SOURCE TEXT

= = = =

One standout exception to the rule that comics can’t do democracy is Prez, which was one of the few mainstream comics that seems to have been meant to glamorize the idea of civic duty, and which also has the distinction of being one of the weirdest books ever rolled off the assembly line of a major comics company. The title character, Prez Rickard, is a bright-eyed young man with a mop of blond hair and good bone structure, who lives with his mother and sister in the town of Steadfast in Anystate, U.S.A. (At the time, Prez’s look was probably meant to suggest a teenaged Robert Redford, though later readers might find it hard to look at him without thinking, “Damn, it’s Young Dan Quayle!”) The book was created by the writer Joe E. Simon for DC Comics — the same Joe Simon who, working with Jack Kirby, created not just Captain America but the parodistic Fighting American, Boys Ranch, and the first romance comics. More specifically, though, he’s the same Joe Simon who, after splitting from Kirby, mostly floundered about and occasionally managed, on the strength of his name, to put out a book as weird as Brother Power, the Geek. That notorious oddity lasted two issues in 1968; Prez lasted four in 1972, a time when DC was eating Marvel’s dust and, in a spirit of creative freedom fueled by desperation, was prepared to throw just about anything at the wall to see if it would stick. Marvel had hammered home the notion that a mainstream commercial comic book had to be a superhero comic book, and aside from Neal Adams and Dennis O’Neill’s work on Batman and Green Lantern/Green Arrow, DC’s proudest titles during the early ’70s tended to be its Joe Kubert-illustrated Tarzan books and other Edgar Rice Burroughs adaptations, the Len Wein-Bernie Wrightson Swamp Thing, Howard Chaykin’s space opera Ironwolf, and the spaghetti Western-flavored Jonah Hex — all of which could sort of pass for superhero comics only if you stretched the definition of the term to its limits, and even then you had to hold them at a tilt and squint funny, preferably with a couple of beers in you. The company was not above trying to sell Prez as a sort-of superhero comic for those crazy kids: Prez was always seen in a red turtleneck emblazoned with a travesty of the presidential logo and featuring the words “PREZ USA” — essentially, that was his costume, and his secret power was innocent youthful idealism.

= = = =

ENTRIES
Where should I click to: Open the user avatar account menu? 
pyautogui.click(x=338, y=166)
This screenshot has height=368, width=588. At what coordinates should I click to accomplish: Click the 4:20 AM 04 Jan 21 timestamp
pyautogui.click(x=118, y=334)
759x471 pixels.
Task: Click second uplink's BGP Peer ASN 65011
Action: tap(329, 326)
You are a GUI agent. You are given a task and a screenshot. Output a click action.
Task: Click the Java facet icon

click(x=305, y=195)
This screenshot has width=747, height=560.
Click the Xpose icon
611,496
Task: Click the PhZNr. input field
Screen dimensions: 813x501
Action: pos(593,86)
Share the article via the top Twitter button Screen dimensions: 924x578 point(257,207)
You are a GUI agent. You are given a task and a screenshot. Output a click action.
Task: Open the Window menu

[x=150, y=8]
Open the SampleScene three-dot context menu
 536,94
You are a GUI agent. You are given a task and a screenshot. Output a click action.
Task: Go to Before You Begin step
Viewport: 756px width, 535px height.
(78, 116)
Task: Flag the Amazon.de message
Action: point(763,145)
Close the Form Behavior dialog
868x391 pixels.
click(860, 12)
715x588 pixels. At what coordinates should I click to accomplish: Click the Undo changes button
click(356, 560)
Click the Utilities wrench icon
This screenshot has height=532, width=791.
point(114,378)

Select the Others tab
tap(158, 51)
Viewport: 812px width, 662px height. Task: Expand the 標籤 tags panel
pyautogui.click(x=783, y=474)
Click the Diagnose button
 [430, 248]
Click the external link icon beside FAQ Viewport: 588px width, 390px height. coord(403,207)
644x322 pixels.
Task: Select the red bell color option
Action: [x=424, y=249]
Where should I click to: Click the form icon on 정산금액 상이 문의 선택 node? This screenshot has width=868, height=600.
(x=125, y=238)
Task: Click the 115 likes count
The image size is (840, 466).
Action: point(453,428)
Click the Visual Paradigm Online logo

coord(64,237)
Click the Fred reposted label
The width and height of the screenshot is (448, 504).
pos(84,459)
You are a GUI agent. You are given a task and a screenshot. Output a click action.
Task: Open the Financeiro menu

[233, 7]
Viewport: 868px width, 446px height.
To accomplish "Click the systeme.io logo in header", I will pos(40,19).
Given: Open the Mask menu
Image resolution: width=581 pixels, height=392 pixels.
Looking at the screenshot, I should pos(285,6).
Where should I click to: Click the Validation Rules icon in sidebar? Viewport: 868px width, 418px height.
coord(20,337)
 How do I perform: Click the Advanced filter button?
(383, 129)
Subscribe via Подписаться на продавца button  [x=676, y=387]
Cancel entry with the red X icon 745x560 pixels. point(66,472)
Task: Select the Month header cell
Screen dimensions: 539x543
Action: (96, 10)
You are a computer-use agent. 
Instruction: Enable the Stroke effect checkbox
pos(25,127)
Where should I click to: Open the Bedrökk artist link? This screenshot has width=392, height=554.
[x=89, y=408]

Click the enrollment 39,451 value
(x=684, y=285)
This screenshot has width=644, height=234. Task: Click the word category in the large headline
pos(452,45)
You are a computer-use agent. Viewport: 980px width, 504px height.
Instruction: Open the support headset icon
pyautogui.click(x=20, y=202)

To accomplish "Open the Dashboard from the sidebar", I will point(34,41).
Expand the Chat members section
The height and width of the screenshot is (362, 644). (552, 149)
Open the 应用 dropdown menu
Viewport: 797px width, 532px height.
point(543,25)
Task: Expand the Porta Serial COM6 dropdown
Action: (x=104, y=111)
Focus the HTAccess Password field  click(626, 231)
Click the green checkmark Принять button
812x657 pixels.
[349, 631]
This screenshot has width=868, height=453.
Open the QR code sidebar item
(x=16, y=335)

= = = =

GIVEN EXERCISE
Could you carry on the piece about DC's 1972 comic Prez, starting right after its last sentence?

IN RESPONSE
Prez, who had the kind of childhood that Walt Whitman would have wished for himself, is so overcome with pride at the American system that it’s a wonder he can make it from one end of the block to the next without bursting out singing “The Battle Hymn of the Republic” or at least “I’m Just a Bill.” He first demonstrates the power of his can-do spirit by applying himself to the Clock Problem. Steadfast is simply lousy with clocks, and in one of those details so common in Simon’s late work that hint at a more interesting back story that the one we’re reading, not a single one of them agrees on what time it is. It takes half an hour for all the damn clocks of Steadfast to finish chiming to announce the start of each new hour, which does more to interfere with a man’s getting a decent nap than that asshole who lives above me who I’m gonna take out with a baseball bat the next time he starts yelling at his girlfriend at three in the morning.

Everyone else in town seems weirdly ready to go with the flow on this Clock Problem, but Prez becomes concerned that the town’s lack of consensus on what fucking time it is might create problems on Election Day, so he starts resetting every clock in town until each one of them is tick-tocking along in pleasing synchronization. This is the kind of feat that today, in tandem with Prez’s pretty-boy looks, would guarantee him a tour of the talk-show circuit, a guest-host gig on “Saturday Night Live” and, if he was really lucky, a record deal; but this was the madcap ’70s, so a political career is launched. Congress had just passed (in real life) the law granting the vote to 18-year-olds and (in the pages of Prez) accompanying legislation allowing 21-year-olds to hold public office, and by the time he hits 21, Prez is calling the shots from the Oval Office. (I don’t know if Joe Simon, who was in his late 50s by the time he concocted this salute to the purity of youth, kept up with the movies, but Prez often seems like a rebuttal to the 1968 A.I.P. exploitation flick Wild in the Streets [recently dissected by Scott Von Doviak here in The High Hat], in which the election of a 24-year-old pop star to the presidency leads to “a reign of hippie fascism” and a new policy of legal discrimination against geezers over 35. If it weren’t for pop culture artifacts such as Prez and Wild in the Streets, I wonder if we’d have any idea today of the degree to which some people apparently expected the reduction of the legal voting age to change things in this country, one way or the other. Given the actual results, I hope that both those who were expecting all hell to break loose and those who thought that a new age of clear-eyed hope would begin were able to contain their disappointment.)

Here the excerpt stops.